Tasks to carry out:
[1] In the forum thread about shoes worn with hand-knit socks, what brand of clogs did DarcyDog buy?
[2] Write the next part of the forum thread about shoes worn with hand-knit socks, starting after its final post.

Extract:
┄┄┄┄┄┄┄┄┄┄┄┄┄┄┄┄┄┄┄┄
To quote Gordon Ramsey " Wow, wow wow wow wow wow."


----------



## DarcyDog (May 1, 2013)

mopgenorth said:


> Being from the Pacific Northwest, it's Birks and clogs for me! I also have several pair of Orthoheel Vionic sandals and clogs and they go perfect with them.
> 
> Just for fun, here is a throw back picture that I posted last year of some sock yarn I chose specifically for this pair of clogs:


Based on this posting last year, I purchased a pair of these! Love, love, love them. They are so comfortable. Perfect for a pair of thicker wool socks.


----------



## siouxann (Mar 5, 2011)

DarcyDog said:


> Based on this posting last year, I purchased a pair of these! Love, love, love them. They are so comfortable. Perfect for a pair of thicker wool socks.


Where did you find them? I absolutely LOVE them!


----------



## galagal (Jan 14, 2014)

I love to wear mine in my clogs, usually the Mary Jane style, and I have a pair of the clear plastic clogs too.


----------



## DarcyDog (May 1, 2013)

siouxann said:


> Where did you find them? I absolutely LOVE them!


They are Spring Step. I looked around on the web to try and find a site where I could use a coupon. They are a bit expensive (around $109). I can't remember where I finally found them. Might have been Zappos.


----------



## JanetH (Nov 12, 2012)

I LOVE those clogs mopgenorth! Who makes them? Gotta get a pair of those!!!!!!!


----------



## Hazel Blumberg - McKee (Sep 9, 2011)

I wear mine with Dansko clogs.

Hazel


----------



## MPolaski (Mar 14, 2011)

I too live in NC and generally go barefoot or wear my Vibram 5 Fingertoes shoes. If it's wet or really cold, I wear clogs and show off my lovely hand knits.


----------



## cathbeasle (Jun 8, 2012)

Birkenstocks for me and my knit socks.


----------



## AdeleRM (May 20, 2012)

They're just socks! I wear them to keep my feet warm. I don't care if other people see them. I wear sneakers or loafers, and the tops are hidden under my jeans.


----------



## yanagi (Jul 7, 2013)

I wear mine with clogs, Birkenstocks or 'army' boots. Shoes, mud boots and 'cowboy' boots also come into play. If I want to show them off, always my Birkenstock sandals.


----------



## MPolaski (Mar 14, 2011)

I knit hunting socks for my husband and he wears them under his combat boots. Of course, he doesn't particularly care if people see them or not.
┄┄┄┄┄┄┄┄┄┄┄┄┄┄┄┄┄┄┄┄
Collected material:
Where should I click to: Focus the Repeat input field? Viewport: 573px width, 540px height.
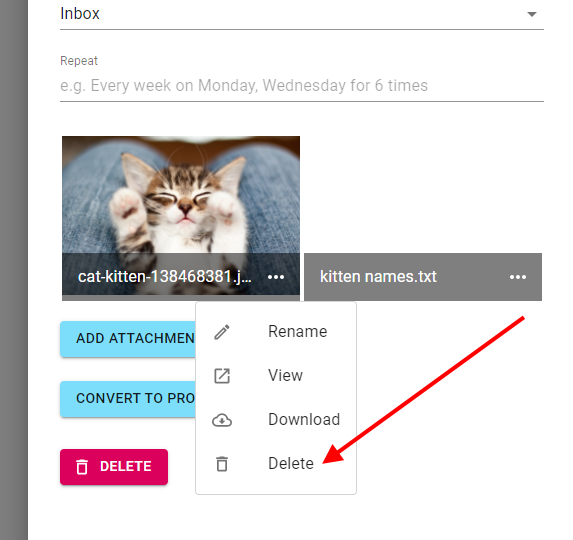(x=302, y=85)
┄┄┄┄┄┄┄┄┄┄┄┄┄┄┄┄┄┄┄┄
Answers to the problems:
[1] Spring Step.

[2]
----------



## Ronie (Jan 21, 2011)

I wear mine with normal shoes... the ankle shows and if someone asks I let them know I knitted them... its not important to show them off.. they are your secret!


----------



## Suo (Jul 25, 2011)

jvallas said:


> Great idea at the time, but the only size available were children's, which normally fit me, but you get rubber coupled with a wool sock and a barely fitting boot - they're mostly good for photo op only!


Love these boots! I'm sure the heat build up is like getting a hot foot! How about using a very small drill bit and adding some air vents to them?


----------



## Suo (Jul 25, 2011)

I love to wear my socks with clogs. Bought these last year after mogenpoth posted them. Happen to have them on today but with a pair of my socks that don't really match them. Don't care what others may think about the colors being pretty wild together!


----------



## Elder Ellen (Mar 9, 2013)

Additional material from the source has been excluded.